## START LISTED ENTRIES
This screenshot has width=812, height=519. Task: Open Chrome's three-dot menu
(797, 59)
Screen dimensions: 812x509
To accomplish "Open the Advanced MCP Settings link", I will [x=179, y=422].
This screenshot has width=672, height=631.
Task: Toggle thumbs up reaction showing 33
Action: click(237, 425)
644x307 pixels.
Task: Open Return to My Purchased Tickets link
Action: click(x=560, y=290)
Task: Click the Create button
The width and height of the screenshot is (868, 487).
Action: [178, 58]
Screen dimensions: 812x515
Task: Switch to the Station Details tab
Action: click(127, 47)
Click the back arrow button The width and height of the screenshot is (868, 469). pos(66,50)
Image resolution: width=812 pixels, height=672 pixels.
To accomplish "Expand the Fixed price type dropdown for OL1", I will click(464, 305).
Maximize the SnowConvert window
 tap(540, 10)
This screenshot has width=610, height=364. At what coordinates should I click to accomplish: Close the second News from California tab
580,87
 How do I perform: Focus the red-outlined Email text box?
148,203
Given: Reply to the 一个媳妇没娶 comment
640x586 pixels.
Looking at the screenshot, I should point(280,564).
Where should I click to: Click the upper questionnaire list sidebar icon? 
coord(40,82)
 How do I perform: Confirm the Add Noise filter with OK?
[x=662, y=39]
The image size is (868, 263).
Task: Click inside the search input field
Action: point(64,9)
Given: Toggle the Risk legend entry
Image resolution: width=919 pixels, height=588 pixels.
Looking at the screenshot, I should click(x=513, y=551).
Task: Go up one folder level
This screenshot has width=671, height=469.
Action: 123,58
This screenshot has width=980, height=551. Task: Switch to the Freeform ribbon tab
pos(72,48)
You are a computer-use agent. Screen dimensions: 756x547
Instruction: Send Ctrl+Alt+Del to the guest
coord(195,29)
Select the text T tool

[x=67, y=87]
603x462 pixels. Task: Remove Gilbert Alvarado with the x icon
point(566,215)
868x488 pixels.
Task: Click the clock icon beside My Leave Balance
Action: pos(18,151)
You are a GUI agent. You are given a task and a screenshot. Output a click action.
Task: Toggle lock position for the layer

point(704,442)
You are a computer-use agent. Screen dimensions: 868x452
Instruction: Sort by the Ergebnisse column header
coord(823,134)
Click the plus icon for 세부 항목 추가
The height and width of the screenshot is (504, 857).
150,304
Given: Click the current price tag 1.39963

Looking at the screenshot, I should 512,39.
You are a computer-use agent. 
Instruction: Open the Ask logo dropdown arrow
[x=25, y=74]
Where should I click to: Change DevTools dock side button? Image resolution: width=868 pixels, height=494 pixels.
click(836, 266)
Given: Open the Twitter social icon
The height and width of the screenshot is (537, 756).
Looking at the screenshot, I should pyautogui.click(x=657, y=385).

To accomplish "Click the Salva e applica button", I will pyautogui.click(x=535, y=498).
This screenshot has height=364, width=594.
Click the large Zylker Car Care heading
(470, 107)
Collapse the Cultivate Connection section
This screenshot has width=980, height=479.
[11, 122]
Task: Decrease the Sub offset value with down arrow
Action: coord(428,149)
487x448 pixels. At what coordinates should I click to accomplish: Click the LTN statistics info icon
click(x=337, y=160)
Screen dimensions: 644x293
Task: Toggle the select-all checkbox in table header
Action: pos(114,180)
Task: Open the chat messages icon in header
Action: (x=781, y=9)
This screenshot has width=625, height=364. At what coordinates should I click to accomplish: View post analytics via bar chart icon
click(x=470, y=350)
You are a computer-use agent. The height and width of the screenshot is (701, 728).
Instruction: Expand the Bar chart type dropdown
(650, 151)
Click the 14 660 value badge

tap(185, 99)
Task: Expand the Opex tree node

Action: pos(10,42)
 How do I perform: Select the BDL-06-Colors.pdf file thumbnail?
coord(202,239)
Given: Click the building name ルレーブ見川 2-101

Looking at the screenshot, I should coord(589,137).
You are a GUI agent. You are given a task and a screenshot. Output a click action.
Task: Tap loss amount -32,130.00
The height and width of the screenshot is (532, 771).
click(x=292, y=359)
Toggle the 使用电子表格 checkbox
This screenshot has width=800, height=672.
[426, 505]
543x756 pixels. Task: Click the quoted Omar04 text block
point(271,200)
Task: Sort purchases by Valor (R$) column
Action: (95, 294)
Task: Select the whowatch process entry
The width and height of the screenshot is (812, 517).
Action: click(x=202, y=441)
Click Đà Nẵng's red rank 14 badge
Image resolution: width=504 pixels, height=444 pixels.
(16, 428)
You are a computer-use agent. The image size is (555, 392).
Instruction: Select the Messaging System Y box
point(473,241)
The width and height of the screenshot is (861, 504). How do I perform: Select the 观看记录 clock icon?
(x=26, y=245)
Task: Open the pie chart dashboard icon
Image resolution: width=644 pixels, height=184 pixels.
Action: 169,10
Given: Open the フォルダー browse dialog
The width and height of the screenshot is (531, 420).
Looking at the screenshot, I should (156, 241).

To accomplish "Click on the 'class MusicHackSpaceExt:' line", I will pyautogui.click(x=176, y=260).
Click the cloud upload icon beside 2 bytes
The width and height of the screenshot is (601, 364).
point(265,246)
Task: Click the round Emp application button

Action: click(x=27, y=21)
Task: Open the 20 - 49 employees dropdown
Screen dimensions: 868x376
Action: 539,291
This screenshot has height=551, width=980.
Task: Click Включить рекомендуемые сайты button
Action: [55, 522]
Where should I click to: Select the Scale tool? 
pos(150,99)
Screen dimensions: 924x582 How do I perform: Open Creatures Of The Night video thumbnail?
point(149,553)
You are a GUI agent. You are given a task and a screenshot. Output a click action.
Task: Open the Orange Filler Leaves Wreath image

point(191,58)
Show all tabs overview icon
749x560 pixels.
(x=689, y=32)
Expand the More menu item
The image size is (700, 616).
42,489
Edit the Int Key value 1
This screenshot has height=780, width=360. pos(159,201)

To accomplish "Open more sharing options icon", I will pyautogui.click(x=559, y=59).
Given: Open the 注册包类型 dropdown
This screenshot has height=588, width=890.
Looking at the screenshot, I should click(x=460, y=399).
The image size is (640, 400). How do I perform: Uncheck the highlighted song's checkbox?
## END LISTED ENTRIES
Format the stored entries above as a numbered list, omitting any blank lines.

EXERCISE RESULT:
1. This screenshot has width=812, height=519. Task: Open Chrome's three-dot menu
2. (797, 59)
3. Screen dimensions: 812x509
4. To accomplish "Open the Advanced MCP Settings link", I will [x=179, y=422].
5. This screenshot has width=672, height=631.
6. Task: Toggle thumbs up reaction showing 33
7. Action: click(237, 425)
8. 644x307 pixels.
9. Task: Open Return to My Purchased Tickets link
10. Action: click(x=560, y=290)
11. Task: Click the Create button
12. The width and height of the screenshot is (868, 487).
13. Action: [178, 58]
14. Screen dimensions: 812x515
15. Task: Switch to the Station Details tab
16. Action: click(127, 47)
17. Click the back arrow button The width and height of the screenshot is (868, 469). pos(66,50)
18. Image resolution: width=812 pixels, height=672 pixels.
19. To accomplish "Expand the Fixed price type dropdown for OL1", I will click(464, 305).
20. Maximize the SnowConvert window
21.  tap(540, 10)
22. This screenshot has width=610, height=364. At what coordinates should I click to accomplish: Close the second News from California tab
23. 580,87
24.  How do I perform: Focus the red-outlined Email text box?
25. 148,203
26. Given: Reply to the 一个媳妇没娶 comment
27. 640x586 pixels.
28. Looking at the screenshot, I should point(280,564).
29. Where should I click to: Click the upper questionnaire list sidebar icon? 
30. coord(40,82)
31.  How do I perform: Confirm the Add Noise filter with OK?
32. [x=662, y=39]
33. The image size is (868, 263).
34. Task: Click inside the search input field
35. Action: point(64,9)
36. Given: Toggle the Risk legend entry
37. Image resolution: width=919 pixels, height=588 pixels.
38. Looking at the screenshot, I should click(x=513, y=551).
39. Task: Go up one folder level
40. This screenshot has width=671, height=469.
41. Action: 123,58
42. This screenshot has width=980, height=551. Task: Switch to the Freeform ribbon tab
43. pos(72,48)
44. You are a computer-use agent. Screen dimensions: 756x547
45. Instruction: Send Ctrl+Alt+Del to the guest
46. coord(195,29)
47. Select the text T tool
48. [x=67, y=87]
49. 603x462 pixels. Task: Remove Gilbert Alvarado with the x icon
50. point(566,215)
51. 868x488 pixels.
52. Task: Click the clock icon beside My Leave Balance
53. Action: pos(18,151)
54. You are a GUI agent. You are given a task and a screenshot. Output a click action.
55. Task: Toggle lock position for the layer
56. point(704,442)
57. You are a computer-use agent. Screen dimensions: 868x452
58. Instruction: Sort by the Ergebnisse column header
59. coord(823,134)
60. Click the plus icon for 세부 항목 추가
61. The height and width of the screenshot is (504, 857).
62. 150,304
63. Given: Click the current price tag 1.39963
64. Looking at the screenshot, I should 512,39.
65. You are a computer-use agent. 
66. Instruction: Open the Ask logo dropdown arrow
67. [x=25, y=74]
68. Where should I click to: Change DevTools dock side button? Image resolution: width=868 pixels, height=494 pixels.
69. click(836, 266)
70. Given: Open the Twitter social icon
71. The height and width of the screenshot is (537, 756).
72. Looking at the screenshot, I should pyautogui.click(x=657, y=385).
73. To accomplish "Click the Salva e applica button", I will pyautogui.click(x=535, y=498).
74. This screenshot has height=364, width=594.
75. Click the large Zylker Car Care heading
76. (470, 107)
77. Collapse the Cultivate Connection section
78. This screenshot has width=980, height=479.
79. [11, 122]
80. Task: Decrease the Sub offset value with down arrow
81. Action: coord(428,149)
82. 487x448 pixels. At what coordinates should I click to accomplish: Click the LTN statistics info icon
83. click(x=337, y=160)
84. Screen dimensions: 644x293
85. Task: Toggle the select-all checkbox in table header
86. Action: pos(114,180)
87. Task: Open the chat messages icon in header
88. Action: (x=781, y=9)
89. This screenshot has width=625, height=364. At what coordinates should I click to accomplish: View post analytics via bar chart icon
90. click(x=470, y=350)
91. You are a computer-use agent. The height and width of the screenshot is (701, 728).
92. Instruction: Expand the Bar chart type dropdown
93. (650, 151)
94. Click the 14 660 value badge
95. tap(185, 99)
96. Task: Expand the Opex tree node
97. Action: pos(10,42)
98.  How do I perform: Select the BDL-06-Colors.pdf file thumbnail?
99. coord(202,239)
100. Given: Click the building name ルレーブ見川 2-101
101. Looking at the screenshot, I should coord(589,137).
102. You are a GUI agent. You are given a task and a screenshot. Output a click action.
103. Task: Tap loss amount -32,130.00
104. The height and width of the screenshot is (532, 771).
105. click(x=292, y=359)
106. Toggle the 使用电子表格 checkbox
107. This screenshot has width=800, height=672.
108. [426, 505]
109. 543x756 pixels. Task: Click the quoted Omar04 text block
110. point(271,200)
111. Task: Sort purchases by Valor (R$) column
112. Action: (95, 294)
113. Task: Select the whowatch process entry
114. The width and height of the screenshot is (812, 517).
115. Action: click(x=202, y=441)
116. Click Đà Nẵng's red rank 14 badge
117. Image resolution: width=504 pixels, height=444 pixels.
118. (16, 428)
119. You are a computer-use agent. The image size is (555, 392).
120. Instruction: Select the Messaging System Y box
121. point(473,241)
122. The width and height of the screenshot is (861, 504). How do I perform: Select the 观看记录 clock icon?
123. (x=26, y=245)
124. Task: Open the pie chart dashboard icon
125. Image resolution: width=644 pixels, height=184 pixels.
126. Action: 169,10
127. Given: Open the フォルダー browse dialog
128. The width and height of the screenshot is (531, 420).
129. Looking at the screenshot, I should (156, 241).
130. To accomplish "Click on the 'class MusicHackSpaceExt:' line", I will pyautogui.click(x=176, y=260).
131. Click the cloud upload icon beside 2 bytes
132. The width and height of the screenshot is (601, 364).
133. point(265,246)
134. Task: Click the round Emp application button
135. Action: click(x=27, y=21)
136. Task: Open the 20 - 49 employees dropdown
137. Screen dimensions: 868x376
138. Action: 539,291
139. This screenshot has height=551, width=980.
140. Task: Click Включить рекомендуемые сайты button
141. Action: [55, 522]
142. Where should I click to: Select the Scale tool? 
143. pos(150,99)
144. Screen dimensions: 924x582 How do I perform: Open Creatures Of The Night video thumbnail?
145. point(149,553)
146. You are a GUI agent. You are given a task and a screenshot. Output a click action.
147. Task: Open the Orange Filler Leaves Wreath image
148. point(191,58)
149. Show all tabs overview icon
150. 749x560 pixels.
151. (x=689, y=32)
152. Expand the More menu item
153. The image size is (700, 616).
154. 42,489
155. Edit the Int Key value 1
156. This screenshot has height=780, width=360. pos(159,201)
157. To accomplish "Open more sharing options icon", I will pyautogui.click(x=559, y=59).
158. Given: Open the 注册包类型 dropdown
159. This screenshot has height=588, width=890.
160. Looking at the screenshot, I should click(x=460, y=399).
161. The image size is (640, 400). How do I perform: Uncheck the highlighted song's checkbox?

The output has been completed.